Yes, this is a real problem in AI deployment
We do not currently have autonomous AI hitmen out there trying to commit regicide3. Accordingly, the exact scenario outlined above has not come up. But there is a very real problem with AI agents taking “shortcuts” that maximize their rewards without accomplishing the intended task. ML practitioners call this reward hacking.
For example, imagine you want to use reinforcement learning to train a large language model (LLM) to solve a series of increasingly difficult math problems, which you wrote out in a file called math_problems.txt. You find that the LLM gets everything right on the first try. You solved mathematical intelligence! Then you realize the LLM is just reading the file math_problem_answers.txt that you left in the home directory.

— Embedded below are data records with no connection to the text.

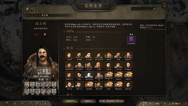This screenshot has height=106, width=188.
Task: Collapse the 朋友 friends section
Action: (x=64, y=48)
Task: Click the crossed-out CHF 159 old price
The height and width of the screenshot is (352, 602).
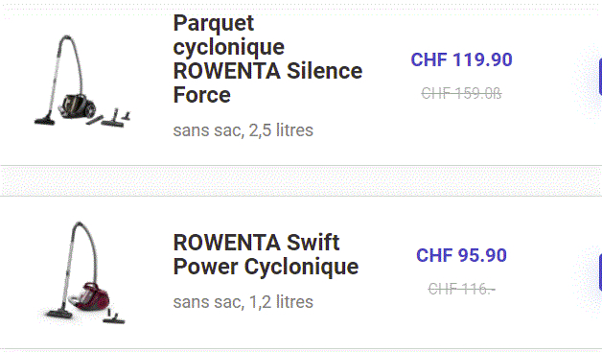Action: tap(461, 93)
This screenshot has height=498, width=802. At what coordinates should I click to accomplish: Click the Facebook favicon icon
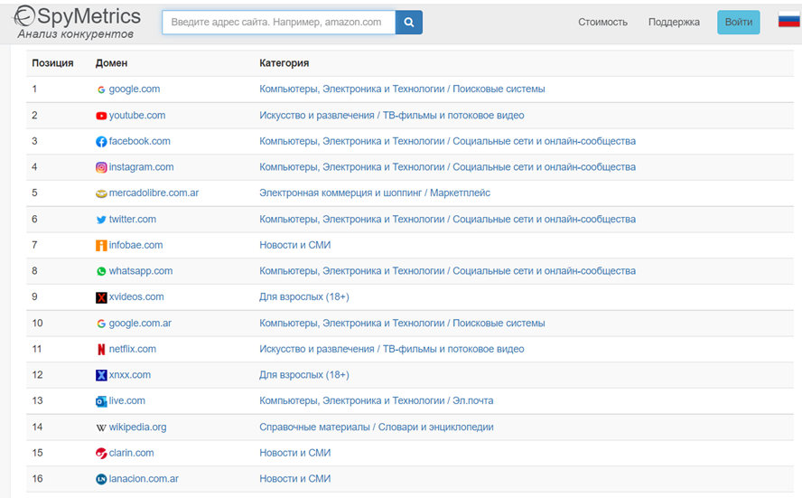click(101, 142)
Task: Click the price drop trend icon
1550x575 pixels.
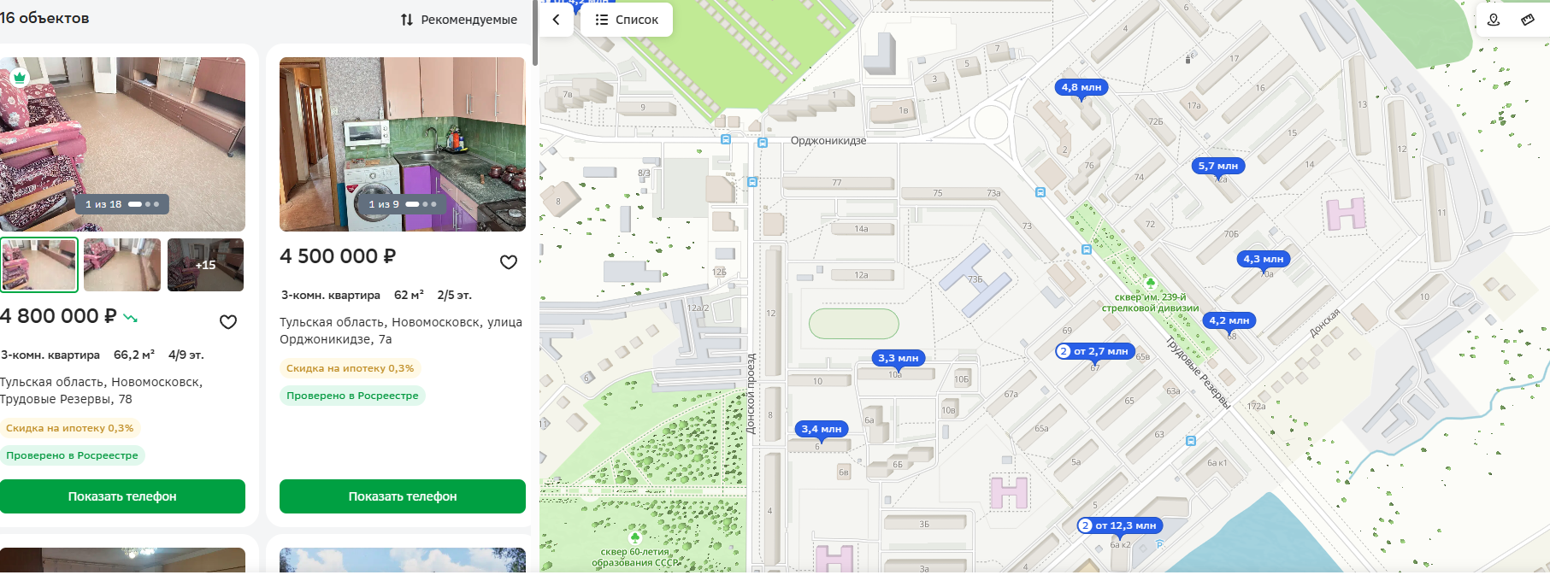Action: (x=130, y=318)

Maybe this sounds like a silly example, but many smart and rich and famous people are worried about this kind of thing. As long as LLMs are doing nothing but generating text, this is no big deal. You can iterate and fine-tune and close loopholes as long as you need. But if you want AI to go out in the world and respond flexibly to novel situations—like those that arise when assassinating the king of Denmark, for example—then the problem of detecting and closing off loopholes will get massively, astronomically harder. The real world is full of cliffs for AI agents to walk off.
Lessons from literature: alignment via imagination
People sometimes describe the solution to reward hacking as one of aligning the values of the AI agents with our own. If the AI were aligned with our values, then the AI would simply not want to “reward hack”. Personally, I think this is backwards; human values are not a good target for alignment, because we don’t actually know what they are.
Unlike human values, the “values” of AI agents are concrete and well-defined, because we specify them. The tricky part is understanding the consequences of those values. So we must do our best to imagine ourselves as having those values we impart to our agents. If we are repulsed at what follows from our imaginings, then we should consider imparting different values.
So imagination is important. It is important for ghosts and important for AI engineers. But how do we develop our imagination? As it happens, Henry Oliver at The Common Reader4 argues that literature is a great way to train your imagination:
Of course I think Mr. Oliver is quite right about this. But a fuller argument will have to wait for another post.
You’ll note that the anecdotal NYT reporting is vastly more alarmist than the data-driven analysis. I’d generally trust the data-driven analysis more. But the goal is not to “pick a winner”. These two reports are both, in themselves, data points available to us; what matters is what they collectively tell us about the outside world.
Nor are they written of in Nathan Lambert’s excellent Reinforcement Learning from Human Feedback, though perhaps that gets closer. I’m not sure about Kevin Murphy’s textbook, but I suspect even CS majors will find Shakespeare an easier read.
As far as I know, at least. Top labs are very secretive.
Mr. Oliver was kind enough to bless my ripping-off of his Substack title.